On the panel, her mall coins balance changed to thirty-four.

To verify how purchased items would appear, Qin Sang, still crouching, opened the buy page and spent one Mall coin on a Shumai dumpling.

After clicking 'buy,' a Shumai from a breakfast shop of her later life appeared in her palm, still warm. Qin Sang stuffed it into her mouth in one go. The savory, soft, glutinous flavor nearly made her cheer out loud.

So delicious. So nostalgic.

It tasted like home.

After verifying, Qin Sang continued picking mugwort. After the better part of an hour, the three of them had harvested the entire patch in front of them.

"Mother, let me carry that."

Zhou Dahua hurried over to take the bundle of mugwort from Qin Sang, only to find her Mother-in-law, who had been moving so deftly earlier, had only picked a small handful.

Maybe Mother-in-law got tired after picking for a while and sat down to rest.

Without overthinking it, she tried to hoist the bundle onto her own shoulder and also offered to take Si Jin's.

"Give me Si Jin's bundle. It's not much anyway." It wasn't that Qin Sang was being diligent; she needed to take Si Jin's bundle to continue selling mugwort to the Mall.

In just this short while, her mall coins balance had already reached eighty-seven.

She felt uncomfortable not rounding it up to a nice number.

Before Tian Sijin could even voice her refusal, Qin Sang had already slung that bundle of mugwort over her own shoulder.

"You two hurry back home to start cooking. Your mother is hungry."

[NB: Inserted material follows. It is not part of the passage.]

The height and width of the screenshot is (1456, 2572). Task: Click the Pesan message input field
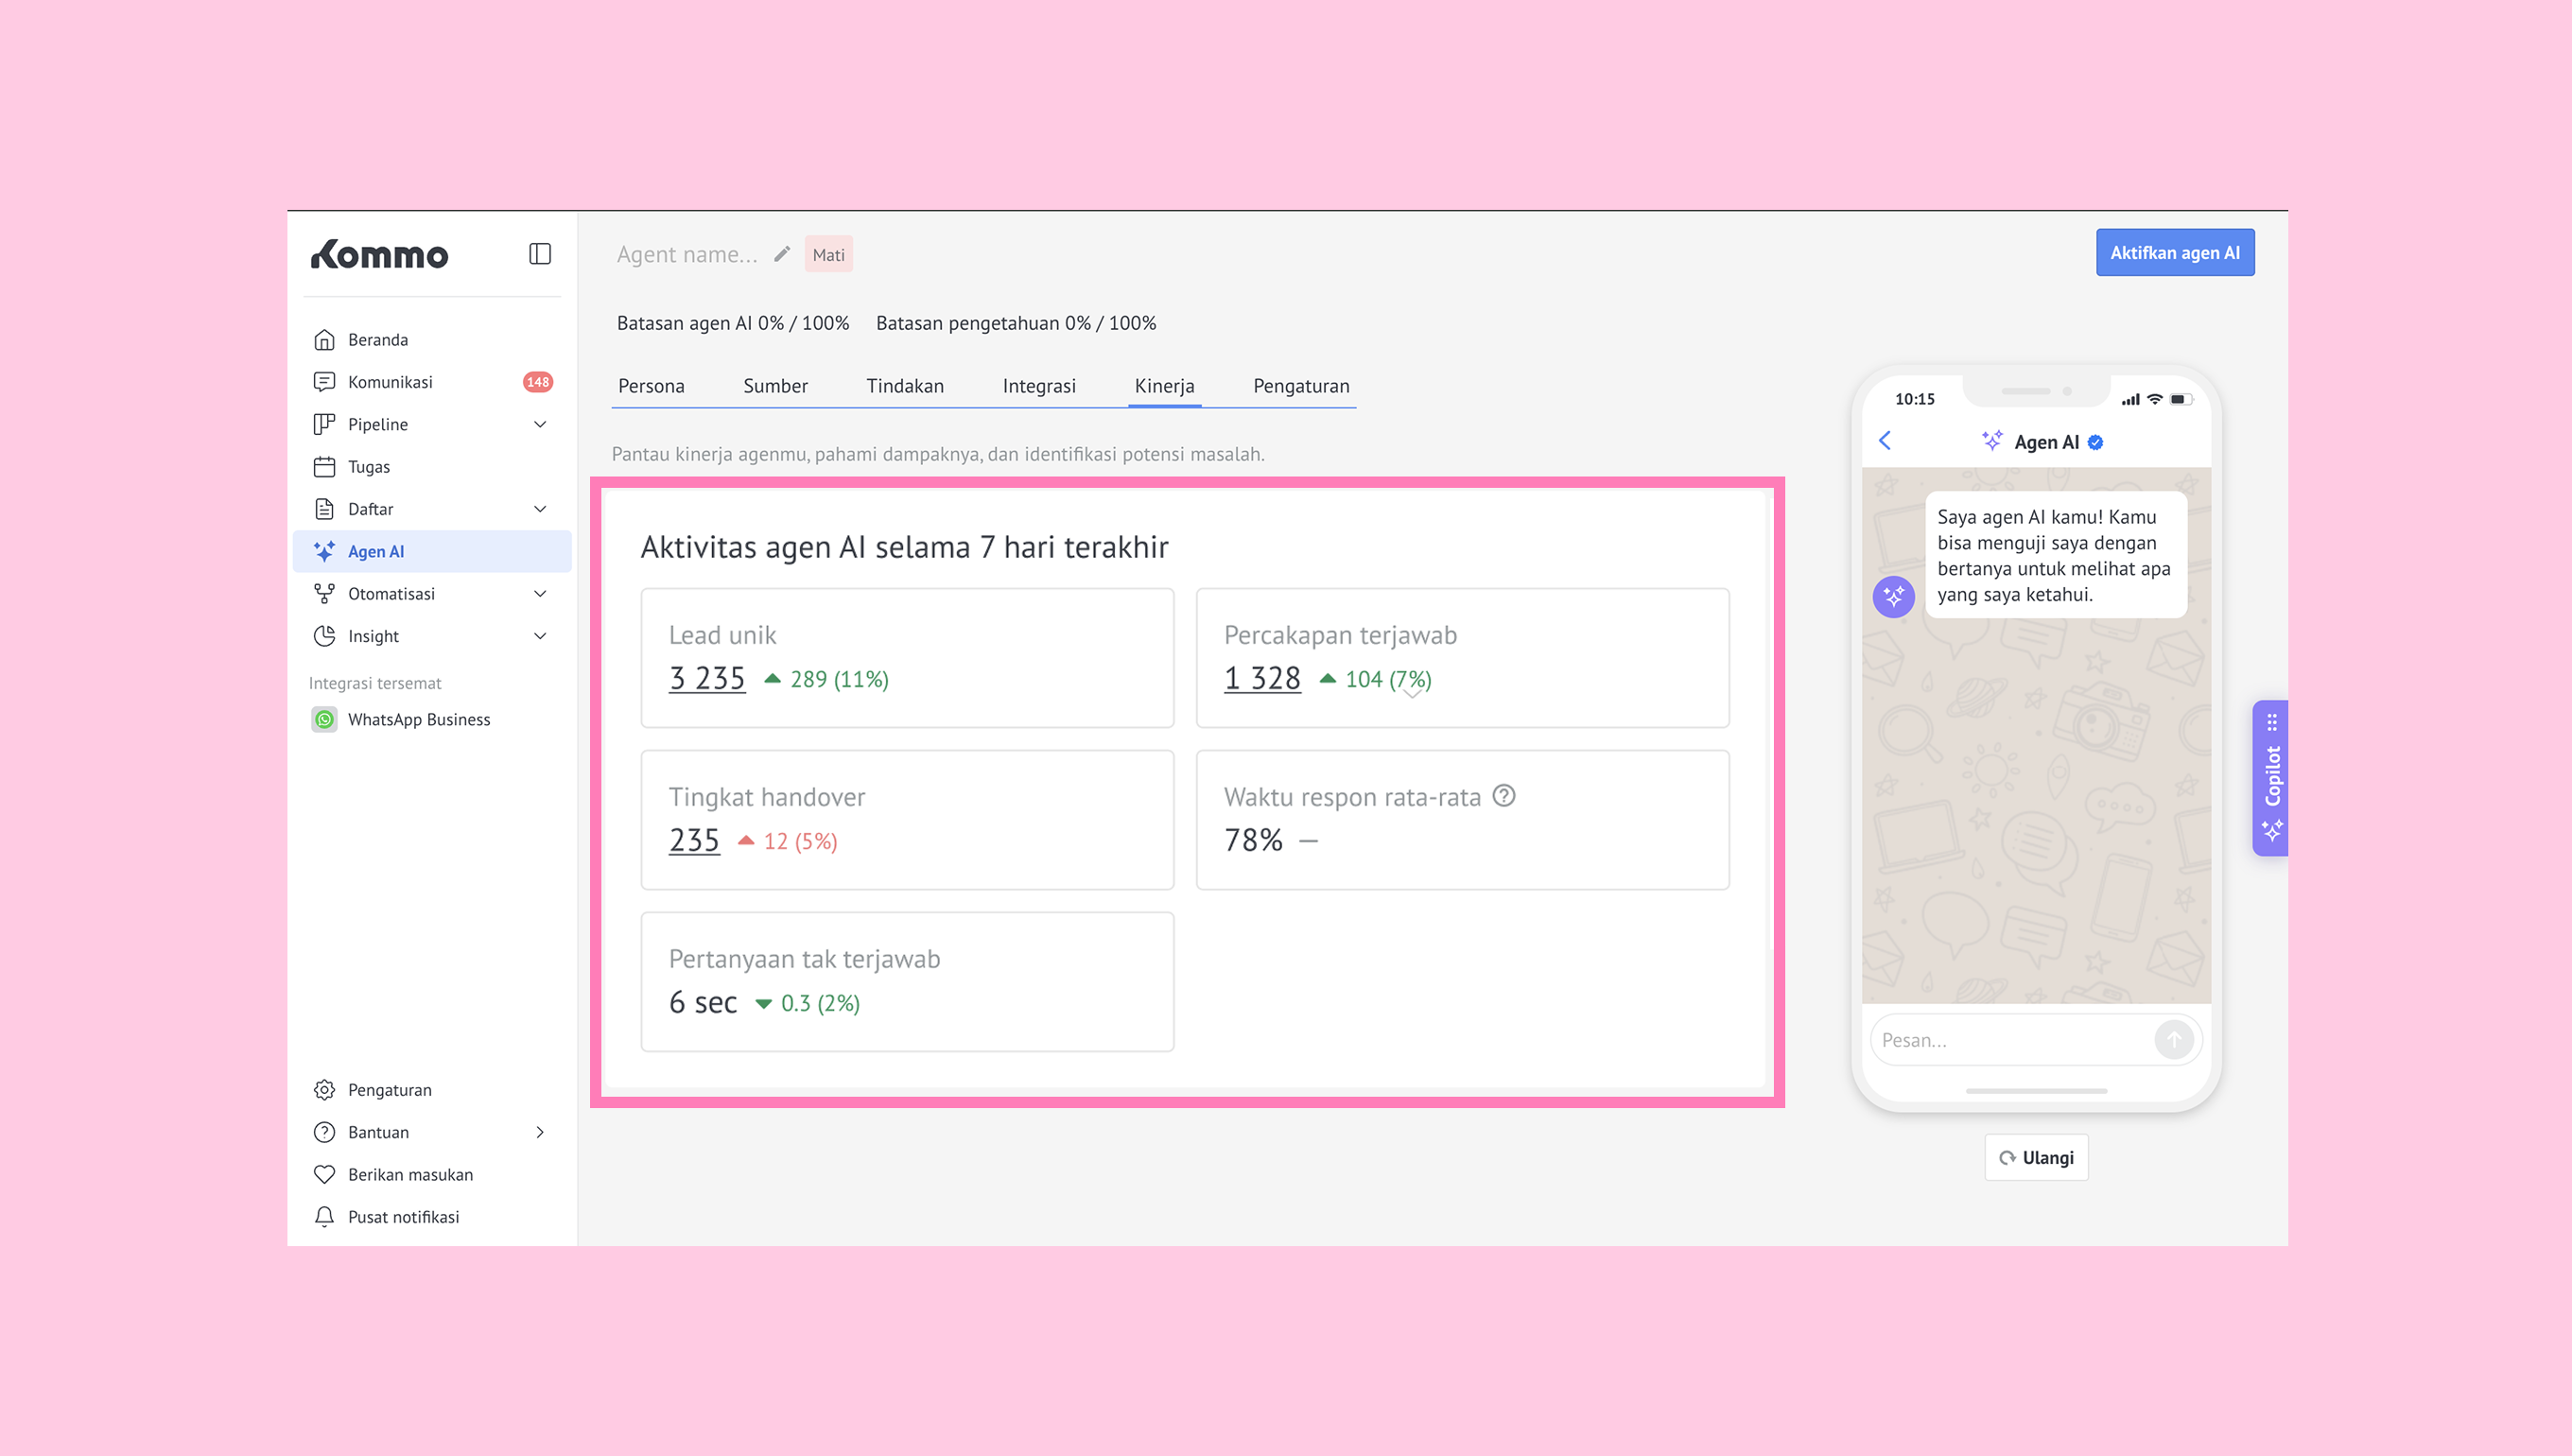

Zhou Dahua still wanted to say something, but this order shut her up. She rushed home with Tian Sijin in tow. If Mother was hungry and in a bad mood, she would beat and scold them.

Qin Sang was happy to follow behind at a leisurely pace.

By the time Qin Sang had rounded up her coins and returned home, she unexpectedly ran right into Eldest Brother and Third Brother at the courtyard gate.

Not seeing the others, Qin Sang asked curiously:

"Da Zhuang, where's Eldest Girl? Why haven't you brought her back yet? Still worried I'm going to sell her?"